[start]

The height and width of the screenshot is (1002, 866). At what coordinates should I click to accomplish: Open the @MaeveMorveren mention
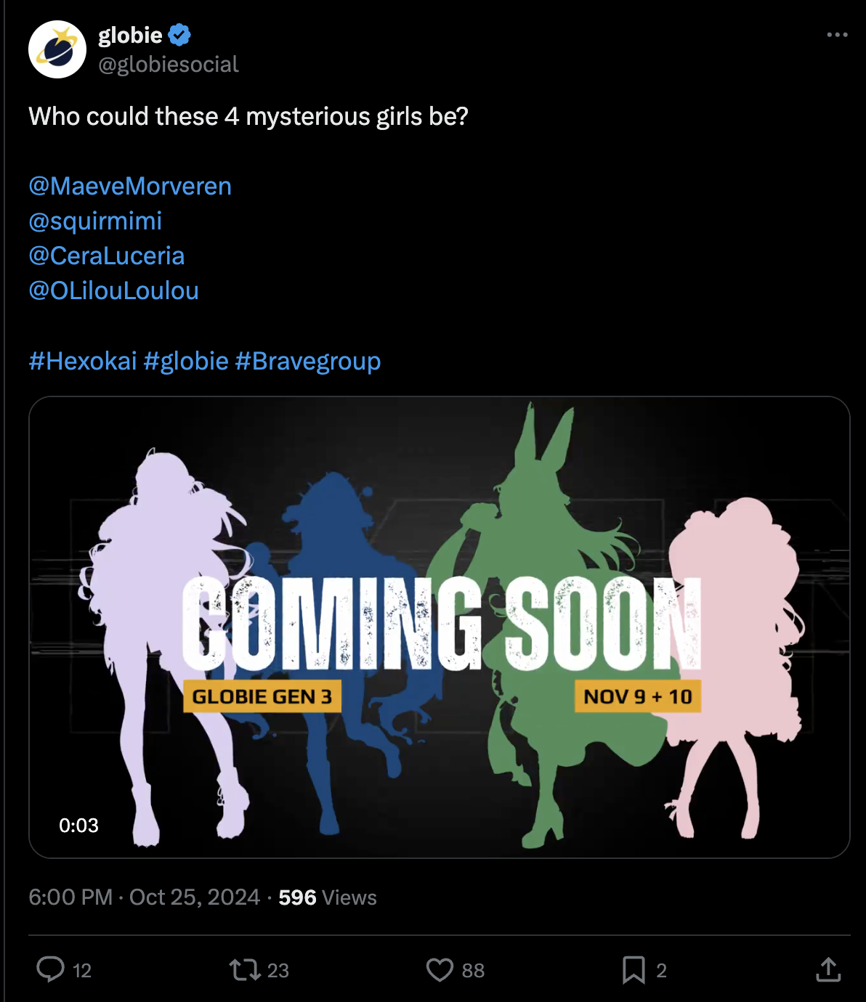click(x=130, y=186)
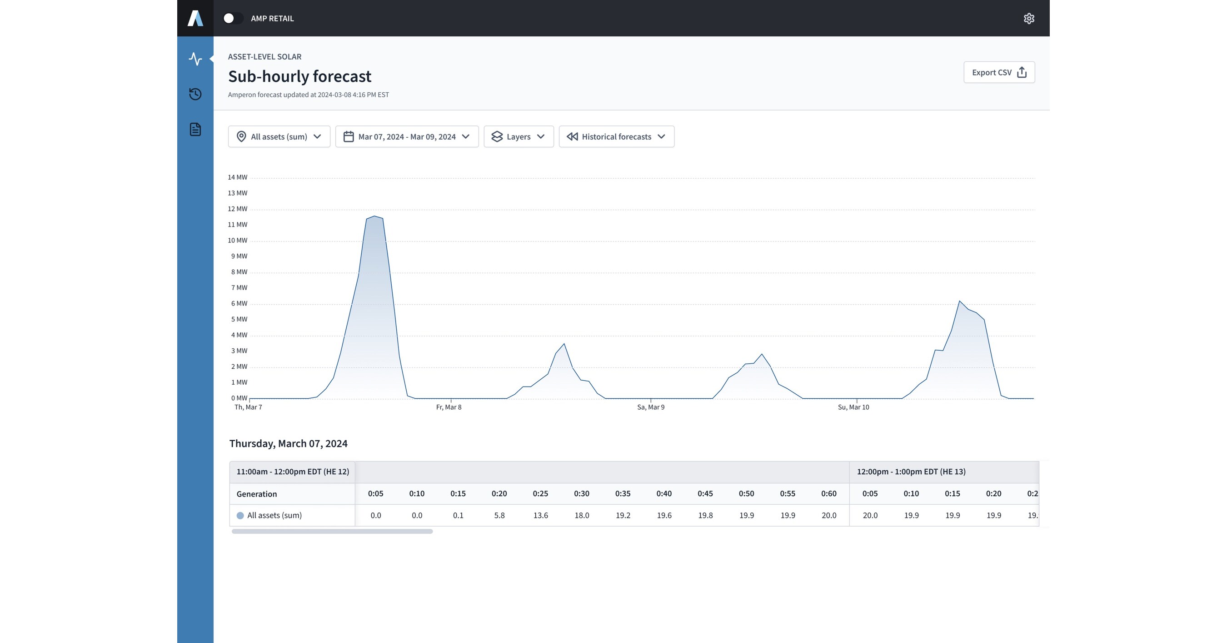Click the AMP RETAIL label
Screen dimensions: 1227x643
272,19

[end]
[start]

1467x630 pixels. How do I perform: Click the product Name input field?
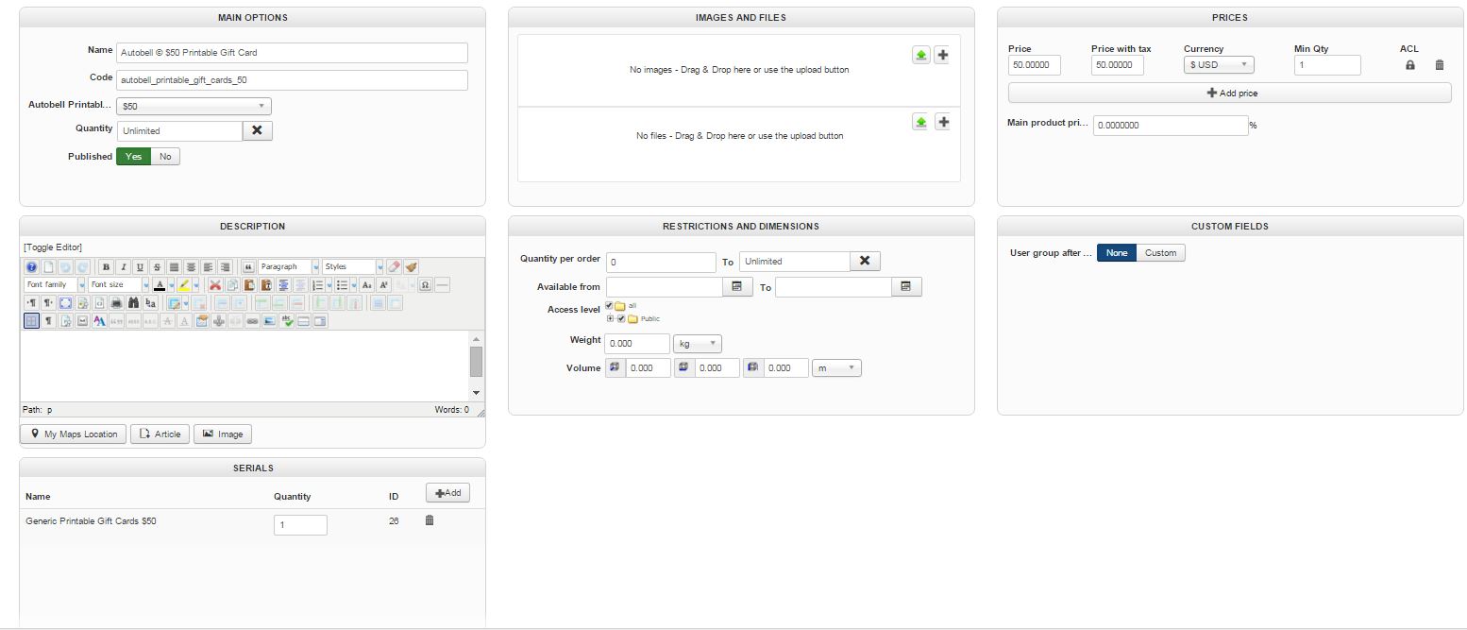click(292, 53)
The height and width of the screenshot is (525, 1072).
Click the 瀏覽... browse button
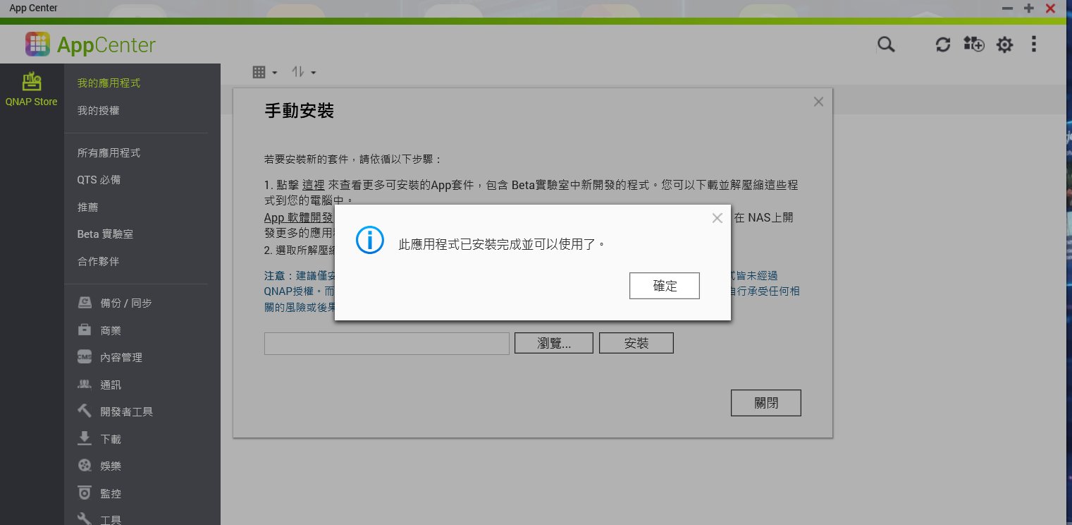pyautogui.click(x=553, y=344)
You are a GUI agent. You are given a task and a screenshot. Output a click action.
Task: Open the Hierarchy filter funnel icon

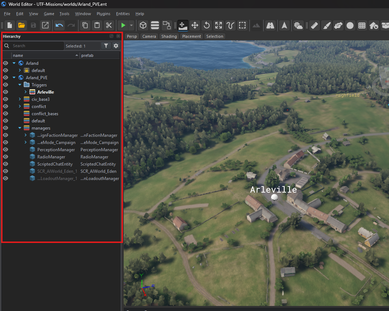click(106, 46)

[end]

:: Goal of the exercise ::
Repeat the entries word for word, starting at the line that contains "You are a GUI" and stopping after the line that contains "click(106, 46)". Leave the pictures out.

:: Response to the task ::
You are a GUI agent. You are given a task and a screenshot. Output a click action.
Task: Open the Hierarchy filter funnel icon

click(106, 46)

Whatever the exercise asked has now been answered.